# Be an Engineer for $150!



## The Davy Crockett (Aug 15, 2014)

Okay, maybe I've overstated it a bit. 

But not by much! 

The Western Maryland Scenic Railroad's Steel Wheels Festival, Sept. 26-28 will have, amongst its abundance of Foamer's heaven - check out the above link, *the opportunity to be at the throttle of a* real living, breathing, smoking, steaming, whistling - when YOU pull the chord - *steam engine!  *

:wub: :wub: :wub: :wub: :wub: :wub: :wub:

The Gramlings of the HBO production "Have Engine, Will Travel" fame are bringing this engine






to the festival! ( Link here to the Gramling's website and more details on #126.)

As it says here



> Spend approximately 30 minutes operating a real steam locomotive with our special Hand on the Throttle Experience. Reserve your space now. The Gramlings have offered this rare experience at other locations and these tickets generally sell out quickly.


$150 for the experience ain't tha bad, IMHO.

ALL ABOARD!!!       

And don't forget your camera!


----------



## Green Maned Lion (Aug 16, 2014)

Western Maryland is a long way from Hazelton.


----------



## railiner (Aug 16, 2014)

Green Maned Lion said:


> Western Maryland is a long way from Hazelton.


Why? In your MB, just a quick dash down I-81......


----------



## benjibear (Aug 16, 2014)

It should be only about 3 hours from Hazelton.

I am actually tempted by this.


----------



## The Davy Crockett (Aug 16, 2014)

Green Maned Lion said:


> Western Maryland is a long way from Hazelton.
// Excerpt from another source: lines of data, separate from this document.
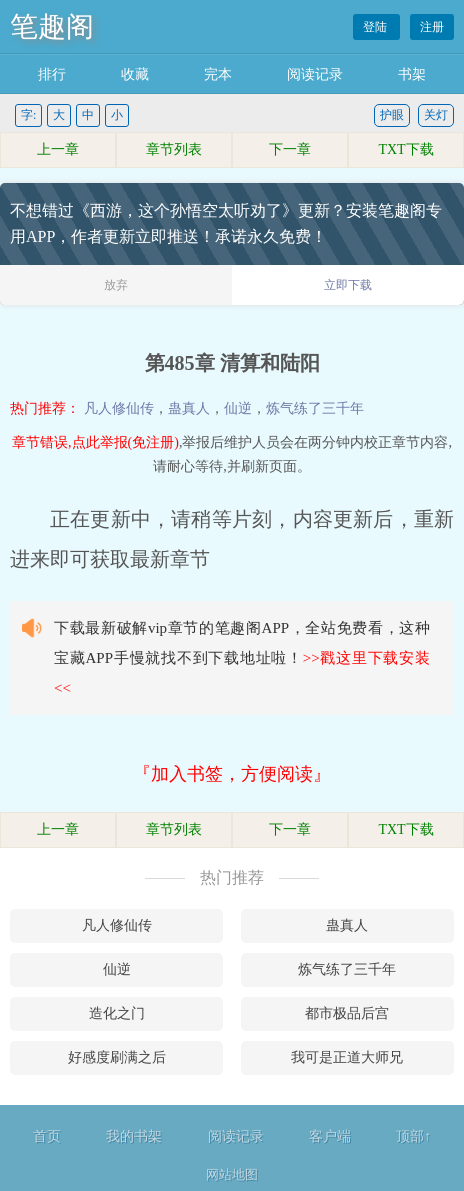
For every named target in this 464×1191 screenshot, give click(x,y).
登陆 (376, 27)
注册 (432, 27)
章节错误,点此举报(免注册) (95, 442)
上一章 (58, 149)
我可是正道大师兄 (347, 1057)
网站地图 (232, 1174)
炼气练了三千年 (315, 408)
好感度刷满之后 (117, 1057)
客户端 (330, 1136)
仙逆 (238, 408)
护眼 (392, 115)
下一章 (290, 149)
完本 (218, 74)
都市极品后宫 (347, 1013)
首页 (47, 1136)
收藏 (135, 74)
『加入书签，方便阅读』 (232, 774)
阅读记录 (315, 74)
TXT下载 (405, 149)
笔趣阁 (52, 26)
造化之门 (117, 1013)
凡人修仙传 (119, 408)
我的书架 (134, 1136)
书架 (412, 74)
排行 (52, 74)
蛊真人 (189, 408)
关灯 (436, 115)
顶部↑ (413, 1136)
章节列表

You've come a long way, Sadie! 

...via Ashley, Indiana. ^_^


----------



## Green Maned Lion (Aug 16, 2014)

3 hours is a long time to drive to sit inside a tea kettle.


----------



## The Davy Crockett (Aug 16, 2014)

Folks, that "wooshing" sound was my last post flying over the cat's head....


----------



## Green Maned Lion (Aug 16, 2014)

I was intentionally ignoring it.


----------



## The Davy Crockett (Aug 16, 2014)

If you say so...

But, whatever...


----------



## Green Maned Lion (Aug 16, 2014)

So! A needle pulling thread!


----------



## AmtrakBlue (Aug 16, 2014)

La! A note to follow So!


----------



## JayPea (Aug 16, 2014)

Tea! A drink with bread and jam!


----------



## the_traveler (Aug 16, 2014)

And that brings us back to dough - hopefully loads of it for Amtrak!


----------



## railiner (Aug 16, 2014)

Green Maned Lion said:


> 3 hours is a long time to drive to sit inside a tea kettle.


Not a fan of steam power, I take it?

You may have heard that certain partisans of steam, call the Alco 'PA', an honorary steam locomotve....

But have you heard of the diesel partisans, that call the SP Daylight 4449, an honorary diesel locomotive?


----------



## Green Maned Lion (Aug 17, 2014)

I keep telling you, I am a transit advocate, not a rail fan.


----------